Around the world, 155 million children under the age of five are stunted – leaving them with often irreversible cognitive, emotional and physical damage, as a result of undernutrition in their first 1,000 days, from conception to two years old.  Estimates suggest that poor sanitation is the second leading cause of stunting worldwide.

Sisters Manjula, 9, and Gouramma, 13, stand underneath a chalk mark showing the global average height for an eight-year-old at a primary school in India. WaterAid/ Ronny Sen

‘Recipe for success’, a report released today by WaterAid, Action Against Hunger and the SHARE Consortium, reveals how the world can help end malnutrition, by tackling dirty water, lack of toilets and hygiene alongside more traditional nutritional interventions.
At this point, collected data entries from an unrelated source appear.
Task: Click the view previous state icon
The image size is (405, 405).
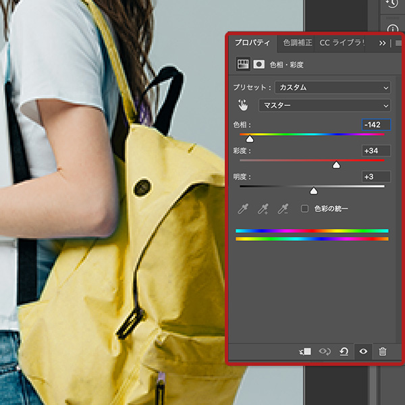Action: 325,351
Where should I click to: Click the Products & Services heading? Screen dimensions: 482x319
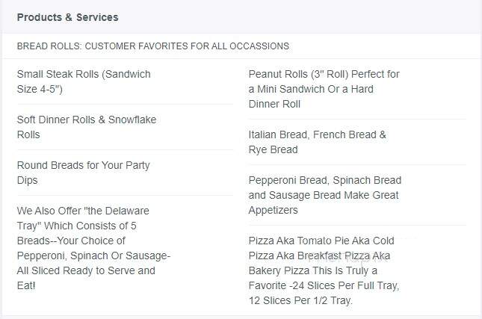coord(67,17)
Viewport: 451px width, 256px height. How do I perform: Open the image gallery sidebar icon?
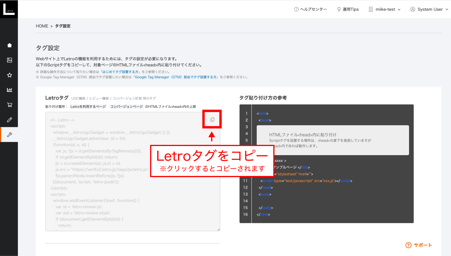click(9, 60)
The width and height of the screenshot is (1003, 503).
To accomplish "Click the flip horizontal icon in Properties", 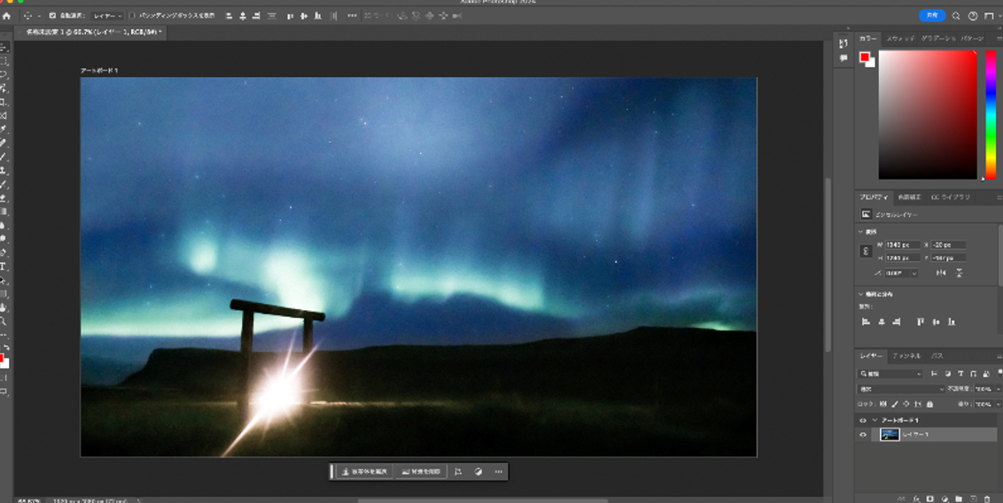I will click(x=943, y=273).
The report investigated how well countries are doing at integrating water, sanitation, hygiene and and nutrition policies, and found that while Cambodia and Niger are leading the way in using water and sanitation to improve the health and nutrition of their citizens – many other countries across Asia and Africa still have a long way to go.

As we begin the third year of the Sustainable Development Goals (SDGs), progress is too slow to meet Goal 2 to end all forms of malnutrition. Without integrated approaches bringing together nutrition, water, sanitation and hygiene – supported at both the global level and by national governments – progress will continue to be slow.

Megan Wilson-Jones, WaterAid’s policy analyst on health and hygiene, and one of the report’s authors said:

“The truth is that food alone will never be enough to tackle the problem, we have to target its underlying causes too. Clean water, adequate sanitation and good hygiene are also vital ingredients for good health. We are calling on everyone working to end malnutrition – from Governments to policymakers, practitioners to donors — to integrate water, sanitation and hygiene into nutritional policies and plans without delay.”

The ‘Recipe for success’ report has been released to coincide with World Water Week. It builds on the report, The missing ingredients, published in 2016.